Available records:
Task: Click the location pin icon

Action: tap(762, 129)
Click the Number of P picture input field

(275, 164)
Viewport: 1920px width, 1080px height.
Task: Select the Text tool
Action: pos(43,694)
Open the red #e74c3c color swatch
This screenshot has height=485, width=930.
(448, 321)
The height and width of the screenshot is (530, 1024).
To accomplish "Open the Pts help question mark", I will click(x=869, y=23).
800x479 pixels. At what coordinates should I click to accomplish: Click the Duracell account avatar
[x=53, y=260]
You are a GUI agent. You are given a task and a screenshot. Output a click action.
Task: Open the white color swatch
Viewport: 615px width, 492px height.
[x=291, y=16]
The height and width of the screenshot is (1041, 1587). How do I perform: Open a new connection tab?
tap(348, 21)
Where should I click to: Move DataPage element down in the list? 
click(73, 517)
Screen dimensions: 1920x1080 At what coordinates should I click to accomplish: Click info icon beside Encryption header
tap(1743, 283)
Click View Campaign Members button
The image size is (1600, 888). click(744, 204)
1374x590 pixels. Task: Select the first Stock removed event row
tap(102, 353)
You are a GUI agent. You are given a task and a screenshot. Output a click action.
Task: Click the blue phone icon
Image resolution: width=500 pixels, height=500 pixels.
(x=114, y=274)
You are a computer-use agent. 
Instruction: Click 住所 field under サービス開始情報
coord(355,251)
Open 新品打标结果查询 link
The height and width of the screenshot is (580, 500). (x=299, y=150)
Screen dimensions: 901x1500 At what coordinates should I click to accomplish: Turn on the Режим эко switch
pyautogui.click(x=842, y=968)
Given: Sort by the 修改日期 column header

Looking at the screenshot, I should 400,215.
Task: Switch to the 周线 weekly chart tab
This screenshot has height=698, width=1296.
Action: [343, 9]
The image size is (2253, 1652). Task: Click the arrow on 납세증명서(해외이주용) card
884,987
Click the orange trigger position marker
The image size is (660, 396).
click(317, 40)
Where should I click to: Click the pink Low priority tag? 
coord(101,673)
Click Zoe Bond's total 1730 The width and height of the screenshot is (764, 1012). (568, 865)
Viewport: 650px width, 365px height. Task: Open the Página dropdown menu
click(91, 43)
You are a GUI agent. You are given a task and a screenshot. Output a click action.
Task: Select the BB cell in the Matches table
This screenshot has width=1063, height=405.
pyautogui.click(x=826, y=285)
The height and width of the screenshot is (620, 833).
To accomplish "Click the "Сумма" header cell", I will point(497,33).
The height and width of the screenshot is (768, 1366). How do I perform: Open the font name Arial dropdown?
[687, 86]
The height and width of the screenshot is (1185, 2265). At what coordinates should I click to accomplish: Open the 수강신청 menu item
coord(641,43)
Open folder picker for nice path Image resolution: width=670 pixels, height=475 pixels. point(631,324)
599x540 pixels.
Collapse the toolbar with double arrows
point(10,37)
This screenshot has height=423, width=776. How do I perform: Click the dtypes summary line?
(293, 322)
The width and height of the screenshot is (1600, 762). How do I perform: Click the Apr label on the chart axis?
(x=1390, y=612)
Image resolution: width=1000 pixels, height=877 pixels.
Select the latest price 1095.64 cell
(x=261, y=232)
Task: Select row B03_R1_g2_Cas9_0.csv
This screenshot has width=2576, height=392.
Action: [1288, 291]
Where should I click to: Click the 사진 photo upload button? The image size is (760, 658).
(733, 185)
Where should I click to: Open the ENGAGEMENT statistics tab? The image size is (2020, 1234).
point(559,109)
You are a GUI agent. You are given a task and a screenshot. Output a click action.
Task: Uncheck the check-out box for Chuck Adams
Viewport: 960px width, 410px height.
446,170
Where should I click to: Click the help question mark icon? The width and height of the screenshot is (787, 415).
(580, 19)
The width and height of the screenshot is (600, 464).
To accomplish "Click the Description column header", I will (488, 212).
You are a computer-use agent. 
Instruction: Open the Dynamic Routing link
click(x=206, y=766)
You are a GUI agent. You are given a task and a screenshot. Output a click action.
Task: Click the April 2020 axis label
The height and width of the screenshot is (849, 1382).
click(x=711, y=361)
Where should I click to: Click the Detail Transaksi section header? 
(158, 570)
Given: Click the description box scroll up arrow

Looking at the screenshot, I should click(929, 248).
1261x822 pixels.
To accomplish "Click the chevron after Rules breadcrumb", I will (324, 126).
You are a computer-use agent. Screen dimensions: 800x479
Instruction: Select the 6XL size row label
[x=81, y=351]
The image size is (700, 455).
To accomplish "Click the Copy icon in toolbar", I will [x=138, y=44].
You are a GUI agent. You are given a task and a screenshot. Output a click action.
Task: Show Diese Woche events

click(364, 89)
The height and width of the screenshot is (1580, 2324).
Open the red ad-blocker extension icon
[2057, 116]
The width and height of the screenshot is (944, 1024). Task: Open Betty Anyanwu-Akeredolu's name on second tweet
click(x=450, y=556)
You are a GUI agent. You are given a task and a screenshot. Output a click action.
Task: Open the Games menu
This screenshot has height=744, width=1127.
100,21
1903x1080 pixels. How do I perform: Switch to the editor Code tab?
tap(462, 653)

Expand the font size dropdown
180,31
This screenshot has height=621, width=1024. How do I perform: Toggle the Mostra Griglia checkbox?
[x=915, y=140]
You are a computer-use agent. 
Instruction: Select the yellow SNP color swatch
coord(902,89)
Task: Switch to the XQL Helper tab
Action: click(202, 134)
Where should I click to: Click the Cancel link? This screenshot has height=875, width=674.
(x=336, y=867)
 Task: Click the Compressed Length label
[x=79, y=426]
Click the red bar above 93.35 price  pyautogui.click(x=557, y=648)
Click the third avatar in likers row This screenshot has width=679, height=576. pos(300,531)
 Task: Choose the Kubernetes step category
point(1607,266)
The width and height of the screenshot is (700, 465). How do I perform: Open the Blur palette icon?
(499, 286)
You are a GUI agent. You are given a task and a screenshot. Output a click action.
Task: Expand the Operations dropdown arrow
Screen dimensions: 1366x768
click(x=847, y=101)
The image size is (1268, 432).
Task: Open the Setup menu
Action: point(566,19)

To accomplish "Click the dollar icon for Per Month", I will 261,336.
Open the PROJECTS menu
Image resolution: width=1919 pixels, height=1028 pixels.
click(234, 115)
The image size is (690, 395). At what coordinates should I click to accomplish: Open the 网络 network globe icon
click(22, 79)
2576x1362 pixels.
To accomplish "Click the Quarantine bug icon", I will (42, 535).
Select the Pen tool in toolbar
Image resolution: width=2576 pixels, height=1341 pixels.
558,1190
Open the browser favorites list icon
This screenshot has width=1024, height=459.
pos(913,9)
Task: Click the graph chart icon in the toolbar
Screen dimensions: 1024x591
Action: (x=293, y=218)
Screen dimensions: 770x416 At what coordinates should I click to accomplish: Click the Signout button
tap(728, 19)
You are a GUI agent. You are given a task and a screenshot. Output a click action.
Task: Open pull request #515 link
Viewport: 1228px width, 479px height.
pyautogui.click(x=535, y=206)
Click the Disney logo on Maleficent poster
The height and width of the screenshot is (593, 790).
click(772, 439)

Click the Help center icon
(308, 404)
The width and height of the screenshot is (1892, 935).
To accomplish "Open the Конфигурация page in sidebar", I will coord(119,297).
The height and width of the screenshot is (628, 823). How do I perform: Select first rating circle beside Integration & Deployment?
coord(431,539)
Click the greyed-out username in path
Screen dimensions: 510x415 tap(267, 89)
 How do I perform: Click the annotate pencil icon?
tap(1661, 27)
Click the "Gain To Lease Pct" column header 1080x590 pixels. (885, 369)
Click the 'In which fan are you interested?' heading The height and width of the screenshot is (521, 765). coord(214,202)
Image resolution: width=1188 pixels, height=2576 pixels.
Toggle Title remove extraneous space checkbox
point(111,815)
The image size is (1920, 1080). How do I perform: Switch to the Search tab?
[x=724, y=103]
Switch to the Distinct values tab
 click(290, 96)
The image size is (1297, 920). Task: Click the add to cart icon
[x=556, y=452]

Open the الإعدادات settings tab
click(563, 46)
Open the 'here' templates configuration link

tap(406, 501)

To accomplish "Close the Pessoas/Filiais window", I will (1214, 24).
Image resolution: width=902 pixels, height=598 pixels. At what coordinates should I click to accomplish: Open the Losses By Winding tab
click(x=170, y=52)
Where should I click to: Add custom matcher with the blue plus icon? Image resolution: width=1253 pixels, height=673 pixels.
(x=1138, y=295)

Objective: Present the lines of the items above as a numbered list, starting at the line with "Where should I click to: Click the pink" and ending with the line with "I will point(497,33).", both included. List only those lines and omit any blank ones.

Expected answer:
1. Where should I click to: Click the pink Low priority tag? 
2. coord(101,673)
3. Click Zoe Bond's total 1730 The width and height of the screenshot is (764, 1012). (568, 865)
4. Viewport: 650px width, 365px height. Task: Open the Página dropdown menu
5. click(91, 43)
6. You are a GUI agent. You are given a task and a screenshot. Output a click action.
7. Task: Select the BB cell in the Matches table
8. This screenshot has width=1063, height=405.
9. pyautogui.click(x=826, y=285)
10. The height and width of the screenshot is (620, 833).
11. To accomplish "Click the "Сумма" header cell", I will point(497,33).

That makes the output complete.